[Start of Attachment]

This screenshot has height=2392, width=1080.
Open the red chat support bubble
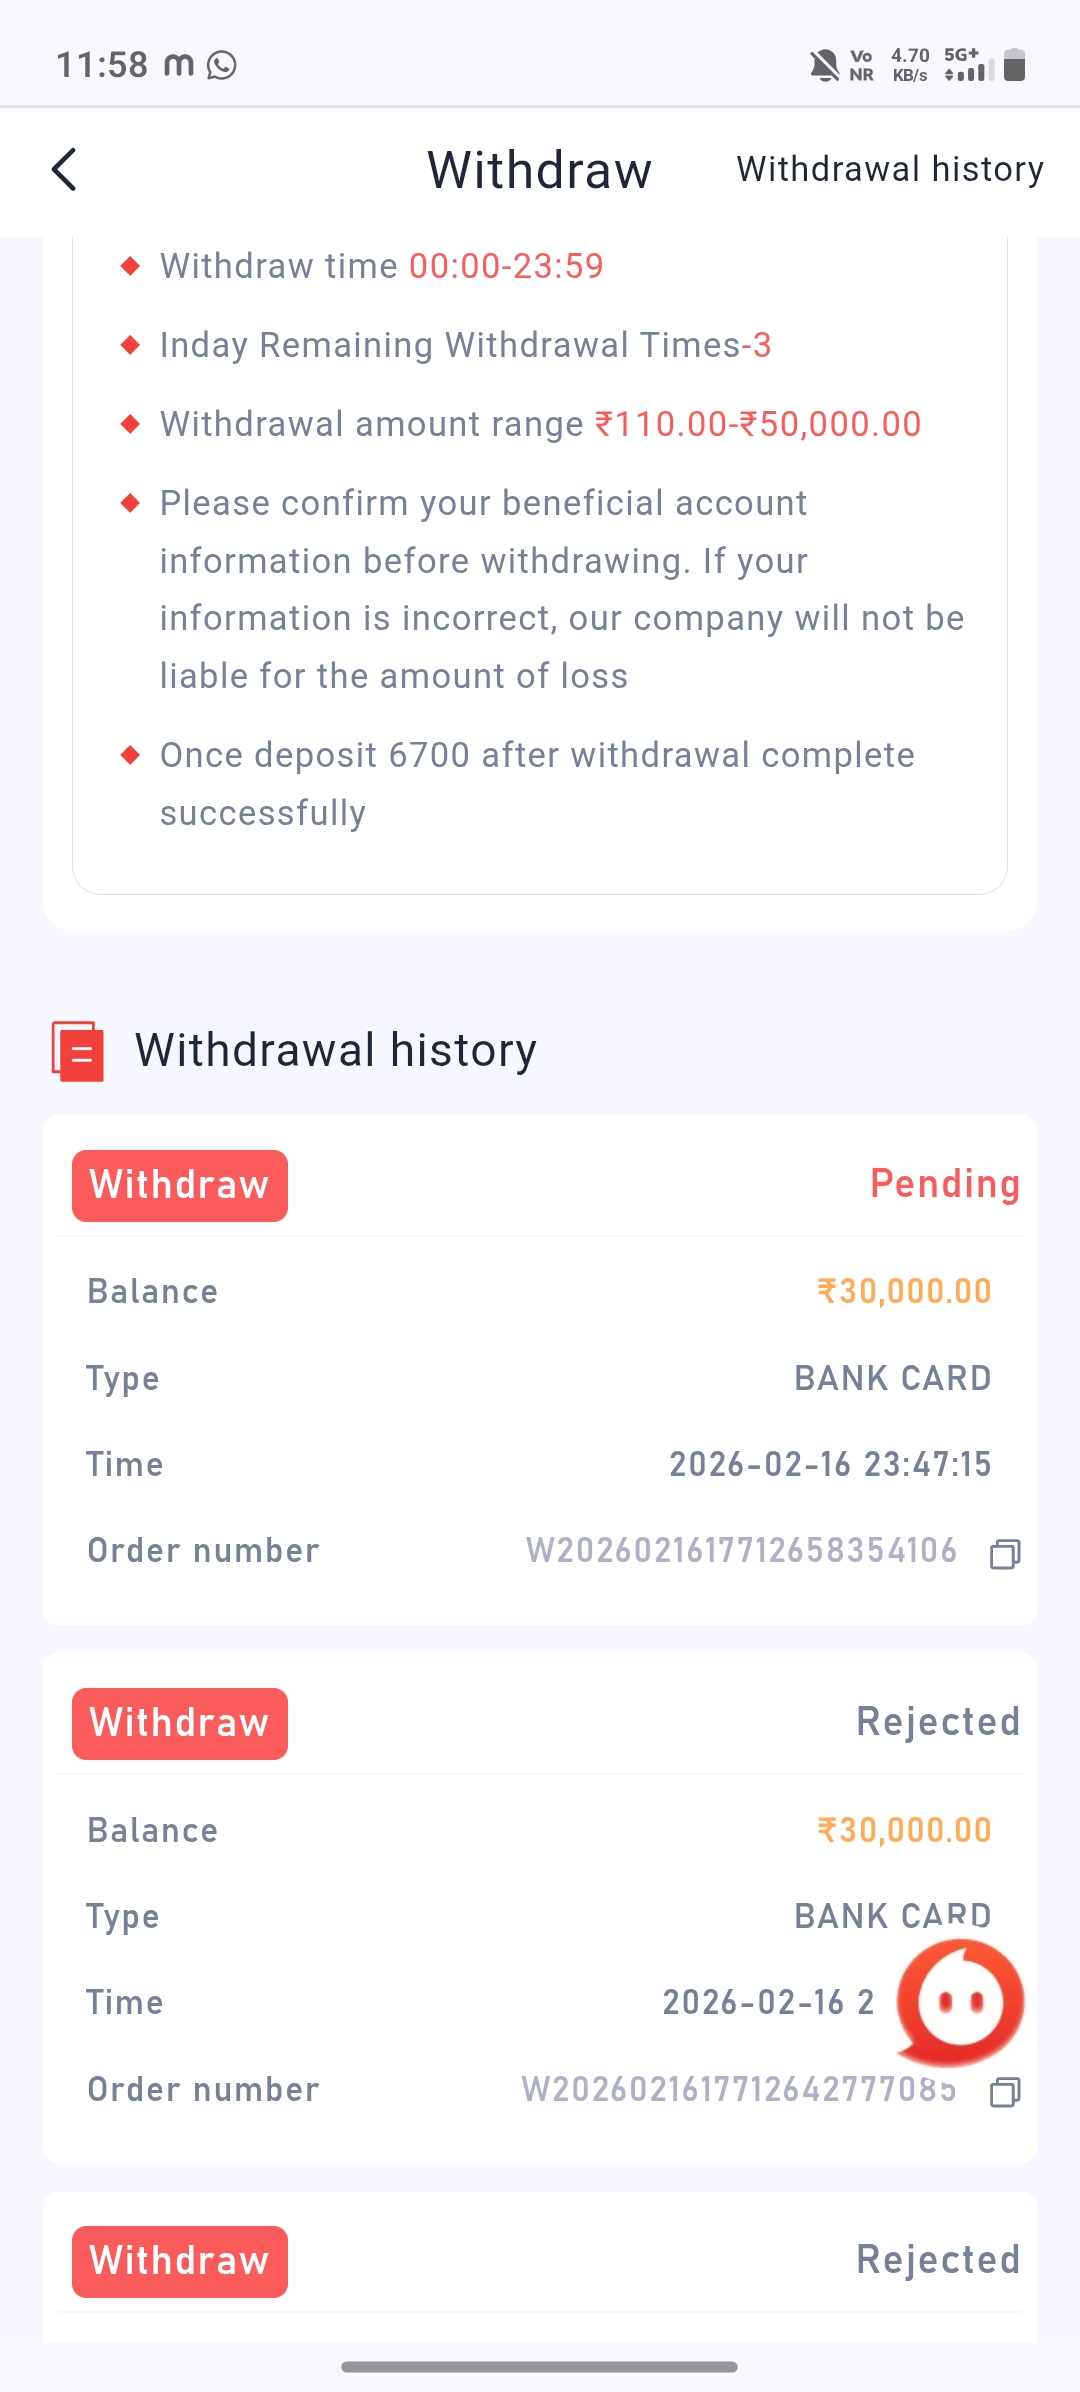[x=959, y=2002]
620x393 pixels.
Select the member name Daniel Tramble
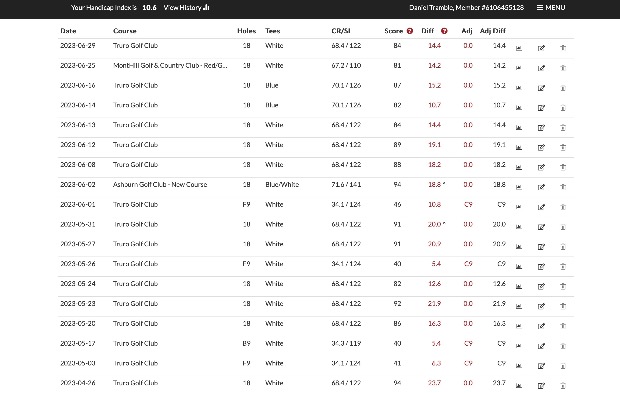click(x=431, y=8)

[End of Attachment]

> [About this exercise]: A faithful copy of every entry is needed, omitting each image.

> [Answer section]:
This screenshot has height=2392, width=1080.
Open the red chat support bubble
[x=959, y=2002]
620x393 pixels.
Select the member name Daniel Tramble
click(x=431, y=8)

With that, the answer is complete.